We know as adults we need these voices in our lives, but there’s someone who needs them even more: your child.
Wait a minute, your child has you, right? You’re the awesome parent who loves them more than anyone else in the world.
Exactly. You see your child through parent eyes, filled with hope and an achingly deep love that wants them to always try their best, always step into that next opportunity, always get that A, because you know they can do it. You were there the moment they made their grand entrance. You’re the one with the naked baby butt stories they beg you not to tell.
No way can an outside voice ever take your place, but they can fill a different seat at the table that you can’t.
Let’s face it. Somewhere between Lululemon and man buns, you’ve lost your coolness (okay, you haven’t lost it, you just can’t find it at the moment). You’re still essential, but now, there’s more your child needs. They need an additional, I-know-what-you’re-feeling voice. Here’s why:
They need a listening ear that’s not you, because sometimes it’s about you. Geesh, I don’t want my child talking to someone else about me! Actually, you do. Remember that time you made your daughter march back to her room (okay, she stomped) because the shorts she had on didn’t cover the essentials? She felt like you had ruined her life. When she talks to her friends about it, they’re on her side, which isn’t always helpful. When she talks to another wise adult she trusts, they can help with the why behind the what and help her see you’re on her side too. Which is incredibly helpful.

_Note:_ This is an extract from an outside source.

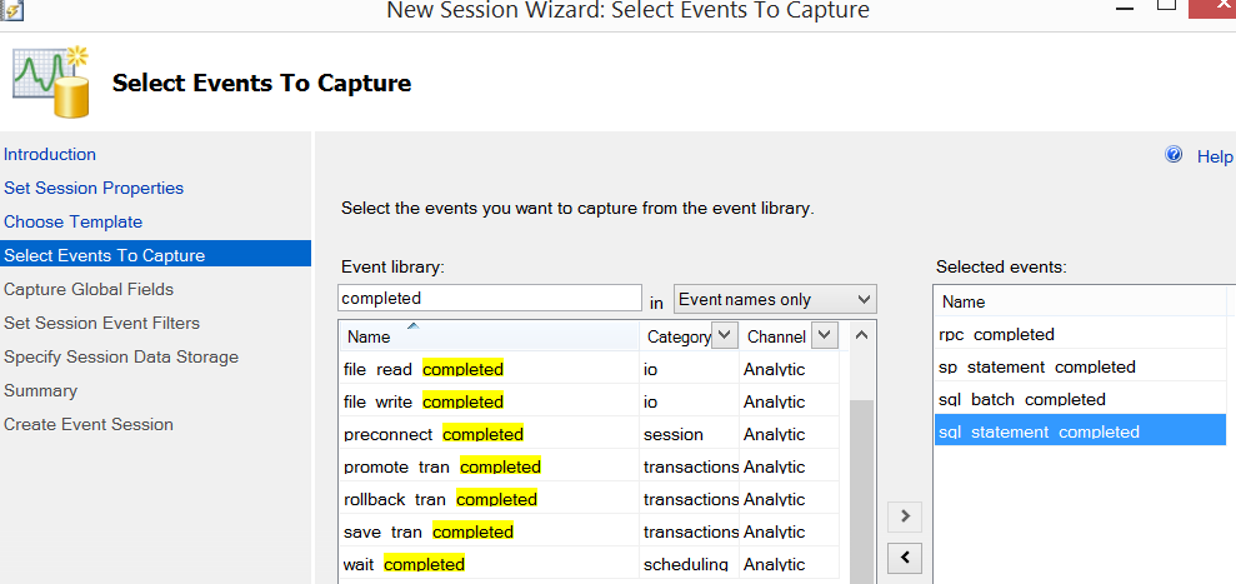This screenshot has height=584, width=1236.
Task: Select rpc_completed in selected events
Action: click(1080, 334)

They need someone to sit with them at ground zero. As parents, we want to get them past what hurts and help lift their eyes to tomorrow. But when something hurts, it hurts today. Your child needs someone to talk to that remembers what it feels like to sit at the lunch table alone, left out of the Friday night party, or dumped by their best friend. As parents, it’s tempting to talk them out of feeling sad. It’s okay, there are lots of other parties. But often, they are not ready for this conversation yet. This is where an outside person can “sit in it” with them and help them process their feelings, giving them time for perspective to seep in.
Some things are too itchy for a parent’s ears. We want our kids to talk to us about the hard stuff. Pornography, sexting, what their best friend got arrested for last night, that decision they made that turned out to be a terrible one. But this is where an outside person can be extremely valuable. They can listen without freaking out, bring some wise words and help your child see why they do need to share it with you. A wise outside voice they trust who also reinforces your family relationship and your family values is like gold, and it keeps your child from feeling isolated with things that feel too big to talk about.
If your child already has someone they can talk to that you trust, like a teacher, coach, small group leader, mentor, let your child know you’re okay with it. Be supportive of their conversations, letting them know they can share what they talk about, but don’t force it. And honor the relationship by allowing time for it.
But what if your child doesn’t have an outside voice?
Ask a leader in your church or at their school if there are any young adults they know well who may already be volunteering and would be willing to mentor or be a big brother or sister. Relationship is key here, so make sure it’s someone your kid can connect with.
If your church has small groups for children and students, encourage your child to join. Remember, that other voice doesn’t always have to be one on one. Sitting in a group of kids the same age with a great leader can be an incredible start.
Wherever you find the other person your child needs, get to know them, invite them to have coffee, and thank them for investing in your child.